Complex mechanisms responsible for the pressor response of angiotensin 1-7 injected into the rat paraventricular nucleus of the hypothalamus

Aims: In our previous experiments, we demonstrated, that acute injection of angiotensin 1-7 (Ang 1-7) into the paraventricular nucleus of the hypothalamus (PVN) increased blood pressure (BP) via activation of Mas receptors, higher in hypertensive than normotensive rats (Mińczuk et al., Cells. 2022;11:1542). The aim of our current study was to explore potential mechanism(s) of the pressor response of Ang 1-7 injected into the PVN. Methods: Respective antagonists and Ang 1-7 were injected into the PVN of urethane-anesthetized Wistar rats.
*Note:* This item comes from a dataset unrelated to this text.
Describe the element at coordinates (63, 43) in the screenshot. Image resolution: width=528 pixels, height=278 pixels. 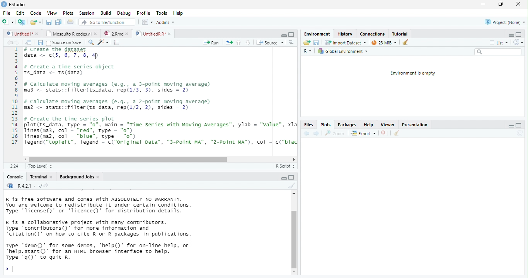
I see `Source on Save` at that location.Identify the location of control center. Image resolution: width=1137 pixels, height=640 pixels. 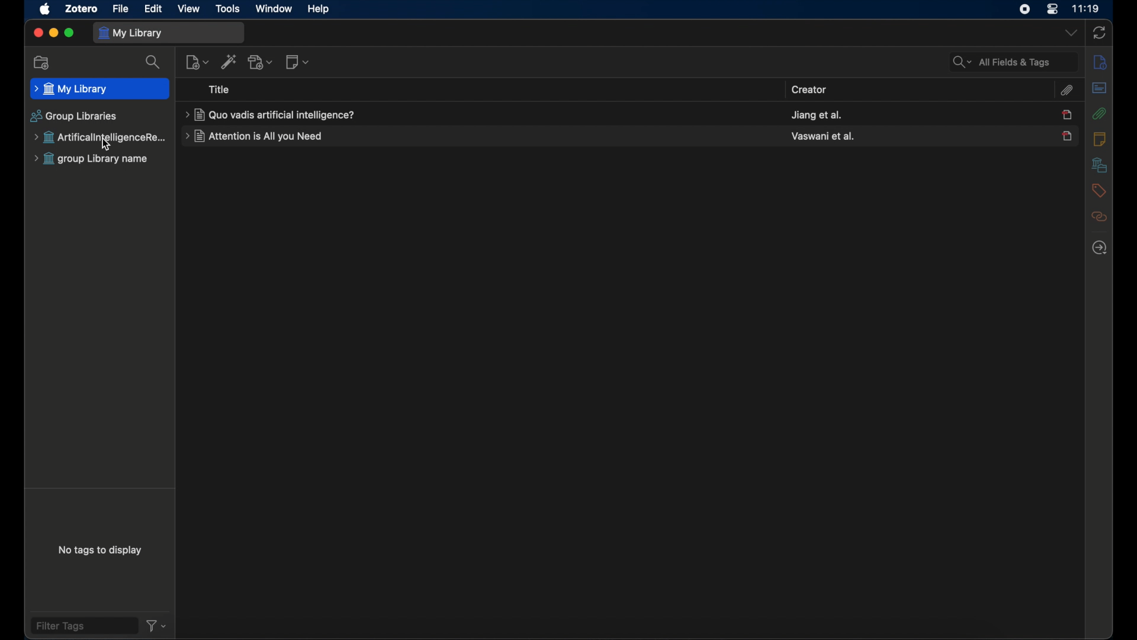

Results: Injection of Ang 1-7 (0.3 nmol/rat) into the PVN raised BP by about 15 mmHg. This response was completely blocked by glutamatergic AMPA/kainite and NMDA receptor antagonists CNQX (0.2 nmol/rat) and D-AP5 (0.3 nmol/rat). In addition, it was reduced by about 70% in the presence of antagonists for GABAA and thromboxane A2 receptors, bicuculline (0.4 nmol/rat) and SQ29548 (10 nmol/rat), respectively, and even reversed by vasopressin V1A and V1B receptor antagonists conivaptan (16 nmol/rat) and nelivaptan (16 nmol/rat), respectively. Pressor response of Ang 1-7 was not modified by antagonists of α1-adrenergic (prazosin; 20 nmol/rat) and purinergic P2X (PPADS; 0.5 nmol/rat) receptors. Conclusions: Acute administration of Ang 1-7 into the PVN of urethane-anesthetized rats, raises BP via complex mechanisms involving not only Mas receptors but also glutamatergic receptors, as well as receptors for vasopressin, thromboxane A2 and GABAA.